They’re Singin’ Our Song at the Times — Sort Of

No sooner has the ink dried on our last post, that The New York Times, no less, has chimed in with the same tune — sort of. See Californians Brave Fires, but Flee Cost of Living, NY Times, Dec. 13, 2017, front page. The times, sure enough, dwells on the outward flow of Californians (of which more presently) but it keeps mum on the causes of this huge out-migration.

Says the Times:
“[S]ince 2000 the state has lost more than two million residents 25 and older, including 220,000 who moved to Texas, according to census data. Arizona and Nevada have each welcomed about 180,000 California expatriates since the start of the decade.” Which is like writing about a drought by informing the readers that water won’t come out the wall when you turn on the spigot. In other words, the Times describes the phenomenon but tells us nothing about the causes.

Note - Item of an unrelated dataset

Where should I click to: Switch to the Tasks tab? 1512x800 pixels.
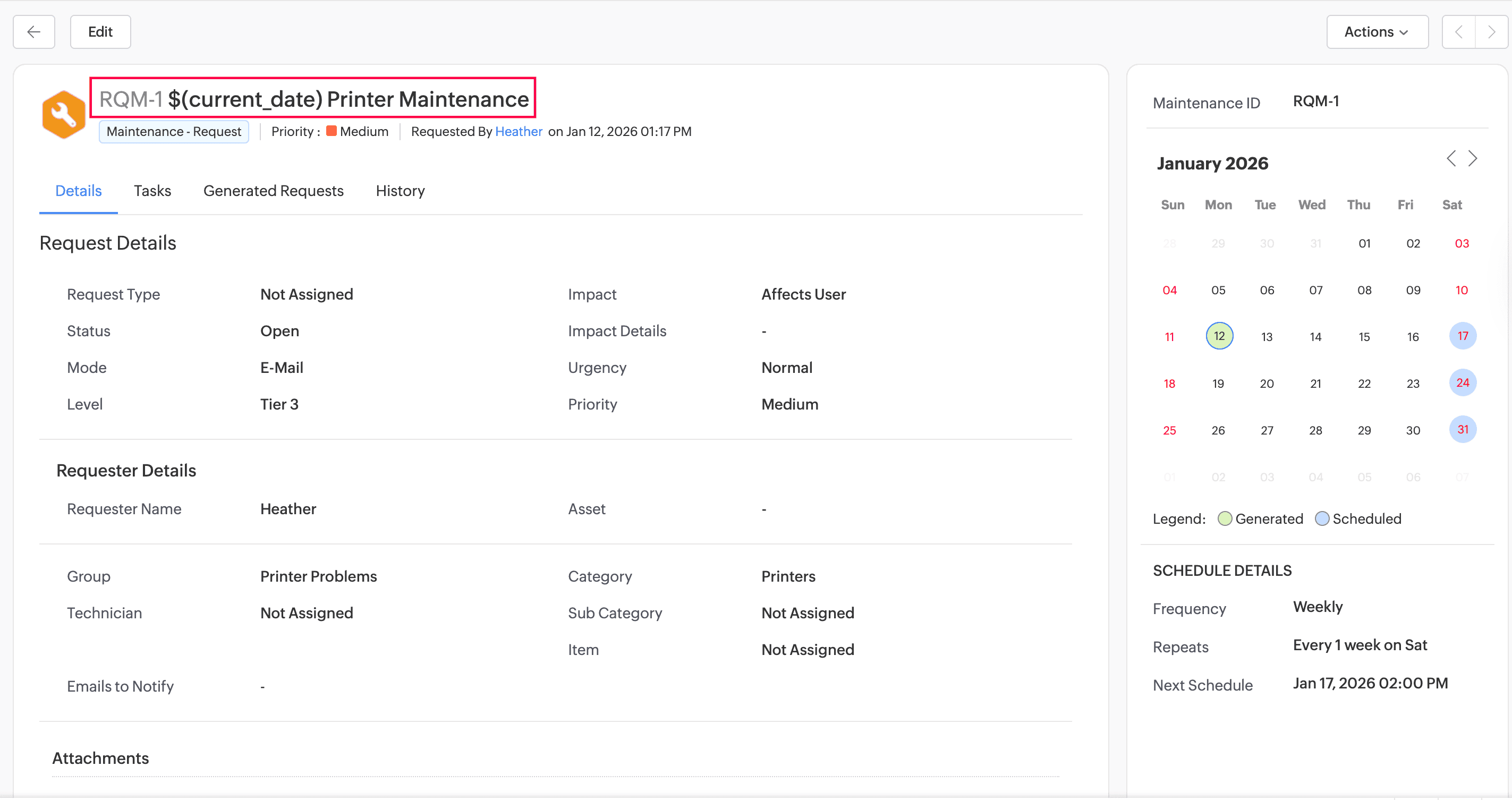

And as we explained in our previous post, the causes include an obdurate California government policy preventing the construction of badly needed dwellings in numbers that are capable of meeting the prevailing housing needs of the state’s population. The Times studiously ignores the cold fact that if a municipality zones land for commercial uses that will accommodate, say, 20,000 workers, and then zones land as residential for only 5000 people, all you do is guarantee a housing shortage and its economic Siamese twin, a steep and rapid rise in home prices and rents.

But why are the California land-use regulators doing that? We see two answers to that question. First, it’s the NIMBY phenomenon — existing homeowners have got theirs and they now mean to keep things that way, as home prices and rents keep soaring, transforming too many existing homeowners into paper millionaires. Second, cities yield to NIMBY demands because they can. California courts, instead of serving their traditional role as a restraining force that keeps regulations and government conduct reasonable, or even constitutional, rubber-stamp whatever comes out of city planning and zoning departments. As Richard Babcock, the late dean of the American land-use bar put it in one of his books, “In California, the courts have elevated government arrogance to an art form.” And so they have.

So it’s hardly surprising that more and more Californians are selling their suburban homes for a half a mil or so (now the median price of a Golden State home) and head out to where the grass is greener and the living more lucrative.

What happens now? We can’t really say because we follow the wisdom of Yogi Berra who said, “Prediction is very difficult. Especially about the future.” So there is nothing to do but to wait and see how it all turns out. But to quote the phrase of Gretchen Morgenson, our favorite New York Times financial reporter, predicting the 2008 bursting of the real estate bubble, “It won’t be pretty.”